Na última briga que tiveram, ele jogou toda mercadoria da mercearia no chão e na rua, deixando a mulher sem ter o que vender. "E ele pegou no meu pescoço e me levantou"... A "justificativa" dada pelo agressor era o trabalho de Maria. "Ele falava: 'perdi minha mulher por causa dessa mercearia. Não, não era por causa disso, foi pelos maus tratos, pela violência verbal, física. Aí ele começou a jogar minhas coisas, eu segurei para ele não fazer isso e foi mais um empurrão, contra essa parede aqui".

Nas horas seguintes às agressões, nunca houve qualquer arrependimento ou pedido de desculpas. Ele achava que era normal bater e Maria, que era normal apanhar. "Eu tinha medo que faltasse alguma coisa para as meninas... Mas foram 20 anos, eu estava muito cansada. Eu achava que ser xingada era normal, mas eu não merecia isso".

Foi uma vizinha, com uma história semelhante, que deu oportunidade à Maria de trabalhar como auxiliar de cozinha no comércio do irmão.
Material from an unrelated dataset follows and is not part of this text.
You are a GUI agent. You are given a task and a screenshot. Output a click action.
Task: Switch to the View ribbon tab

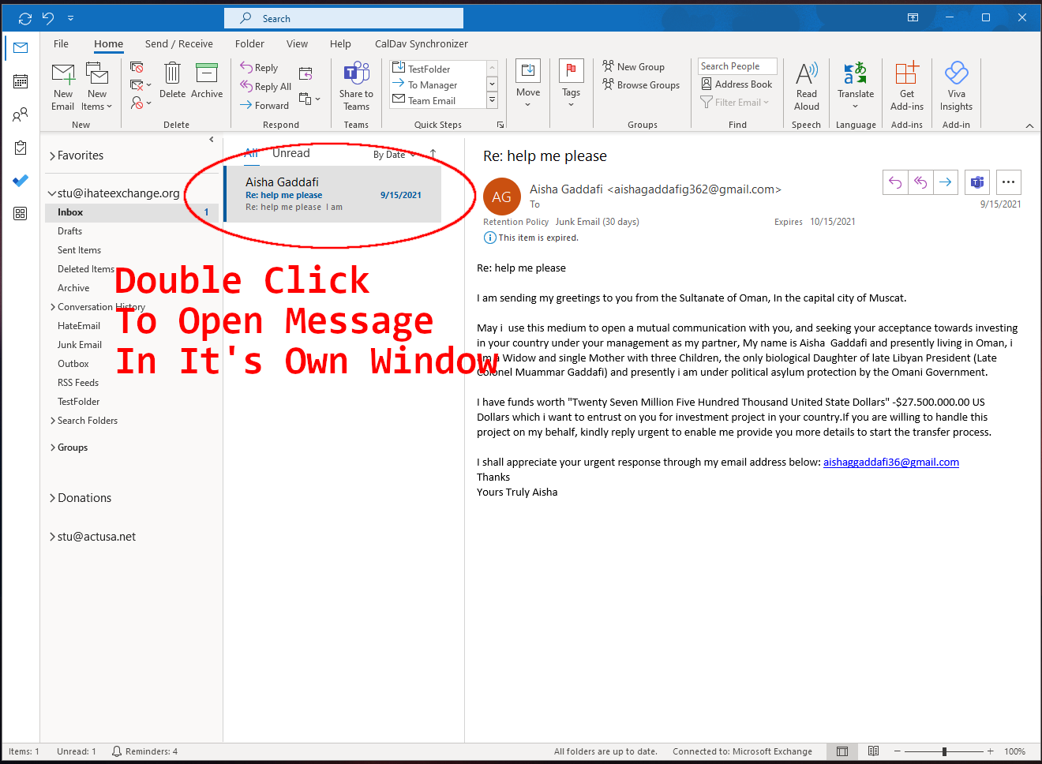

Quando o marido deixou de vez a família, quatro meses depois Maria conheceu um rapaz. "Mas ele não podia vim aqui em casa. Ele não bebe, não fuma, não tem vício. Mas ele dizia que se viesse aqui e encontrasse, ele ia me matar, matar ele e tirar as crianças de mim".
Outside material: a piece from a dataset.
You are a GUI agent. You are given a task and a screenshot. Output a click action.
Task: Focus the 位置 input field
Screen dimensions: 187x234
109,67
Foi aí que ela resolveu prestar queixa na Casa da Mulher Brasileira. "Eu estava cansada. Quem mantém essa casa? Quem coloca coisas para as filhas dele comerem? Quem paga a luz? Sou eu. E ele me empurrava e me batia porque eu 'passava dos limites'?", se pergunta.

"Era sempre assim. Eu não podia contrariar. Tinha que ficar quieta e não tinha justificativa para o que ele fazia. Ele dizia que eu não ia achar nunca ninguém igual a ele e que todo homem ia me bater porque eu merecia isso, mas nenhuma mulher merece essas coisas. 

Nós, mulheres, podemos fazer as mesmas coisas que um homem faz. Eu tenho quatro filhas e consegui. Eu tive coragem e ninguém nunca mais me xingou e eu também não vou deixar que aconteça de novo".